**What this task involves**
The answer must be an exact copy of every entry.

**Information provided**
=== Begin Enclosure ===

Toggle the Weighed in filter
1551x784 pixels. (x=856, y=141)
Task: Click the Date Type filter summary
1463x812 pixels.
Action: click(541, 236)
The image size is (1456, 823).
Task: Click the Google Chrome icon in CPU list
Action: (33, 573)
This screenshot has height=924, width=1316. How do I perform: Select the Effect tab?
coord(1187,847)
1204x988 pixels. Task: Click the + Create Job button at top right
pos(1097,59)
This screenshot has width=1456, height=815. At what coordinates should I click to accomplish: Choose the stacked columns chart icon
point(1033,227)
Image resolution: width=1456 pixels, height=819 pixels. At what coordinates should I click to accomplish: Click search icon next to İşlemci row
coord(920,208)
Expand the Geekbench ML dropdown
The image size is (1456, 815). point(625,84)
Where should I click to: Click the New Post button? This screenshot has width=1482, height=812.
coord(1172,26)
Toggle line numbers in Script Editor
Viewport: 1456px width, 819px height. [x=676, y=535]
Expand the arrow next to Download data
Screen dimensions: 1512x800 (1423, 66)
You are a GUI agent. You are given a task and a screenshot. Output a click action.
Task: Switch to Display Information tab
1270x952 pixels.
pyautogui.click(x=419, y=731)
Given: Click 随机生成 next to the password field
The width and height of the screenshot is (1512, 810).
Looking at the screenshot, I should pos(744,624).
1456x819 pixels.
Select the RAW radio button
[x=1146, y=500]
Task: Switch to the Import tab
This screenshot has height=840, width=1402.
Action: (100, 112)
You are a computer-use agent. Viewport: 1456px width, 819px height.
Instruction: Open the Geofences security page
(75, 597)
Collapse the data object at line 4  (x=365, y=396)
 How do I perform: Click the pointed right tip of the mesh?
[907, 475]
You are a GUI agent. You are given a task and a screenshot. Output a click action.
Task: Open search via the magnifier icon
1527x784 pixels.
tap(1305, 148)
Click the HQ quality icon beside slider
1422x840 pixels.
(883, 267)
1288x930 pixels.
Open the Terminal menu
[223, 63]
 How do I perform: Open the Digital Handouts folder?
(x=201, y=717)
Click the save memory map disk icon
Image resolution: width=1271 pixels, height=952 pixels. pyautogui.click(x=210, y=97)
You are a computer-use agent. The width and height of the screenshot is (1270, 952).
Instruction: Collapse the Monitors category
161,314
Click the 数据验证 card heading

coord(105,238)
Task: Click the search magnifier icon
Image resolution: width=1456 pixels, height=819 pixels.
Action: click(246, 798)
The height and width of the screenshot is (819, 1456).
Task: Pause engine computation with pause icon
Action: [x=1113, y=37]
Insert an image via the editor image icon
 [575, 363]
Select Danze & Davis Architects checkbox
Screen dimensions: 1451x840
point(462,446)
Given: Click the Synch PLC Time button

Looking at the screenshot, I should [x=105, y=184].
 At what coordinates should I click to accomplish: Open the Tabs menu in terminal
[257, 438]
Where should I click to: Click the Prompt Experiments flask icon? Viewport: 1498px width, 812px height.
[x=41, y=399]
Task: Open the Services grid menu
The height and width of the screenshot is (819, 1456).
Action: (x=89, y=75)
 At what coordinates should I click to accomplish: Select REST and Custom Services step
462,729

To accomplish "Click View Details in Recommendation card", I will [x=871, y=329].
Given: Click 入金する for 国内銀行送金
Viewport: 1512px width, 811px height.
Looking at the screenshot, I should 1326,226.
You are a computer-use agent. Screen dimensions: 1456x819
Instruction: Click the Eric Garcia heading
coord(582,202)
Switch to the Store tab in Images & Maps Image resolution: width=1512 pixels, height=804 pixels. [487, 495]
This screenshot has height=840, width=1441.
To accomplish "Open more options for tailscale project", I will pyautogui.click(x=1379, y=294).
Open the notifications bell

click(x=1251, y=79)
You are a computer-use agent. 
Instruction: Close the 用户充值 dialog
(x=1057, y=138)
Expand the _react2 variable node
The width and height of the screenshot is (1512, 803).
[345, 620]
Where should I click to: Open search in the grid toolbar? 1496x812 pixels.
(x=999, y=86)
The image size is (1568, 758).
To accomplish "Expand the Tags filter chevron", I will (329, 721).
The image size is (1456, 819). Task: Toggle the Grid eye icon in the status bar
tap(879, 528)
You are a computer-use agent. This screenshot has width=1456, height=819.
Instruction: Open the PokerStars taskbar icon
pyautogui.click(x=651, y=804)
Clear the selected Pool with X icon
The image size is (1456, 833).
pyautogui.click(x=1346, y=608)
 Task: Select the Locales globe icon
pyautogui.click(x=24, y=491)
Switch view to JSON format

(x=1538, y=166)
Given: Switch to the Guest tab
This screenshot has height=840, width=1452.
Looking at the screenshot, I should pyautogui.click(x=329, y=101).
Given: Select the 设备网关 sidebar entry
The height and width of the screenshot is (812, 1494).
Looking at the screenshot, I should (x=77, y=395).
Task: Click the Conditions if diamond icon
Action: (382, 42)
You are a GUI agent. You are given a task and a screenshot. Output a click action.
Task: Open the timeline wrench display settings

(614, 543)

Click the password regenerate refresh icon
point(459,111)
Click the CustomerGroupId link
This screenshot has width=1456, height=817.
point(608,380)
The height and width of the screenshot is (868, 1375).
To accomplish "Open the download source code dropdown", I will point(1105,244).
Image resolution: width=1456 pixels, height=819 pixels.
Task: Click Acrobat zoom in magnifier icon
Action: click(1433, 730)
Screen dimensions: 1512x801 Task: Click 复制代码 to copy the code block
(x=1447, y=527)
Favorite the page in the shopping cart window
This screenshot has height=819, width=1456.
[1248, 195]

=== End Enclosure ===

**Task answer**
Toggle the Weighed in filter
1551x784 pixels. (x=856, y=141)
Task: Click the Date Type filter summary
1463x812 pixels.
Action: click(541, 236)
The image size is (1456, 823).
Task: Click the Google Chrome icon in CPU list
Action: (33, 573)
This screenshot has height=924, width=1316. How do I perform: Select the Effect tab?
coord(1187,847)
1204x988 pixels. Task: Click the + Create Job button at top right
pos(1097,59)
This screenshot has width=1456, height=815. At what coordinates should I click to accomplish: Choose the stacked columns chart icon
point(1033,227)
Image resolution: width=1456 pixels, height=819 pixels. At what coordinates should I click to accomplish: Click search icon next to İşlemci row
coord(920,208)
Expand the Geekbench ML dropdown
The image size is (1456, 815). point(625,84)
Where should I click to: Click the New Post button? This screenshot has width=1482, height=812.
coord(1172,26)
Toggle line numbers in Script Editor
Viewport: 1456px width, 819px height. [x=676, y=535]
Expand the arrow next to Download data
Screen dimensions: 1512x800 (1423, 66)
You are a GUI agent. You are given a task and a screenshot. Output a click action.
Task: Switch to Display Information tab
1270x952 pixels.
pyautogui.click(x=419, y=731)
Given: Click 随机生成 next to the password field
The width and height of the screenshot is (1512, 810).
Looking at the screenshot, I should pos(744,624).
1456x819 pixels.
Select the RAW radio button
[x=1146, y=500]
Task: Switch to the Import tab
This screenshot has height=840, width=1402.
Action: (100, 112)
You are a computer-use agent. Viewport: 1456px width, 819px height.
Instruction: Open the Geofences security page
(75, 597)
Collapse the data object at line 4  (x=365, y=396)
 How do I perform: Click the pointed right tip of the mesh?
[907, 475]
You are a GUI agent. You are given a task and a screenshot. Output a click action.
Task: Open search via the magnifier icon
1527x784 pixels.
tap(1305, 148)
Click the HQ quality icon beside slider
1422x840 pixels.
(883, 267)
1288x930 pixels.
Open the Terminal menu
[223, 63]
 How do I perform: Open the Digital Handouts folder?
(x=201, y=717)
Click the save memory map disk icon
Image resolution: width=1271 pixels, height=952 pixels. pyautogui.click(x=210, y=97)
You are a computer-use agent. The width and height of the screenshot is (1270, 952).
Instruction: Collapse the Monitors category
161,314
Click the 数据验证 card heading

coord(105,238)
Task: Click the search magnifier icon
Image resolution: width=1456 pixels, height=819 pixels.
Action: click(246, 798)
The height and width of the screenshot is (819, 1456).
Task: Pause engine computation with pause icon
Action: [x=1113, y=37]
Insert an image via the editor image icon
 [575, 363]
Select Danze & Davis Architects checkbox
Screen dimensions: 1451x840
point(462,446)
Given: Click the Synch PLC Time button

Looking at the screenshot, I should [x=105, y=184].
 At what coordinates should I click to accomplish: Open the Tabs menu in terminal
[257, 438]
Where should I click to: Click the Prompt Experiments flask icon? Viewport: 1498px width, 812px height.
[x=41, y=399]
Task: Open the Services grid menu
The height and width of the screenshot is (819, 1456).
Action: (x=89, y=75)
 At what coordinates should I click to accomplish: Select REST and Custom Services step
462,729

To accomplish "Click View Details in Recommendation card", I will [x=871, y=329].
Given: Click 入金する for 国内銀行送金
Viewport: 1512px width, 811px height.
Looking at the screenshot, I should 1326,226.
You are a computer-use agent. Screen dimensions: 1456x819
Instruction: Click the Eric Garcia heading
coord(582,202)
Switch to the Store tab in Images & Maps Image resolution: width=1512 pixels, height=804 pixels. [487, 495]
This screenshot has height=840, width=1441.
To accomplish "Open more options for tailscale project", I will pyautogui.click(x=1379, y=294).
Open the notifications bell

click(x=1251, y=79)
You are a computer-use agent. 
Instruction: Close the 用户充值 dialog
(x=1057, y=138)
Expand the _react2 variable node
The width and height of the screenshot is (1512, 803).
[345, 620]
Where should I click to: Open search in the grid toolbar? 1496x812 pixels.
(x=999, y=86)
The image size is (1568, 758).
To accomplish "Expand the Tags filter chevron", I will (329, 721).
The image size is (1456, 819). Task: Toggle the Grid eye icon in the status bar
tap(879, 528)
You are a computer-use agent. This screenshot has width=1456, height=819.
Instruction: Open the PokerStars taskbar icon
pyautogui.click(x=651, y=804)
Clear the selected Pool with X icon
The image size is (1456, 833).
pyautogui.click(x=1346, y=608)
 Task: Select the Locales globe icon
pyautogui.click(x=24, y=491)
Switch view to JSON format

(x=1538, y=166)
Given: Switch to the Guest tab
This screenshot has height=840, width=1452.
Looking at the screenshot, I should pyautogui.click(x=329, y=101).
Given: Select the 设备网关 sidebar entry
The height and width of the screenshot is (812, 1494).
Looking at the screenshot, I should (x=77, y=395).
Task: Click the Conditions if diamond icon
Action: (382, 42)
You are a GUI agent. You are given a task and a screenshot. Output a click action.
Task: Open the timeline wrench display settings

(614, 543)

Click the password regenerate refresh icon
point(459,111)
Click the CustomerGroupId link
This screenshot has width=1456, height=817.
point(608,380)
The height and width of the screenshot is (868, 1375).
To accomplish "Open the download source code dropdown", I will point(1105,244).
Image resolution: width=1456 pixels, height=819 pixels.
Task: Click Acrobat zoom in magnifier icon
Action: click(1433, 730)
Screen dimensions: 1512x801 Task: Click 复制代码 to copy the code block
(x=1447, y=527)
Favorite the page in the shopping cart window
This screenshot has height=819, width=1456.
[1248, 195]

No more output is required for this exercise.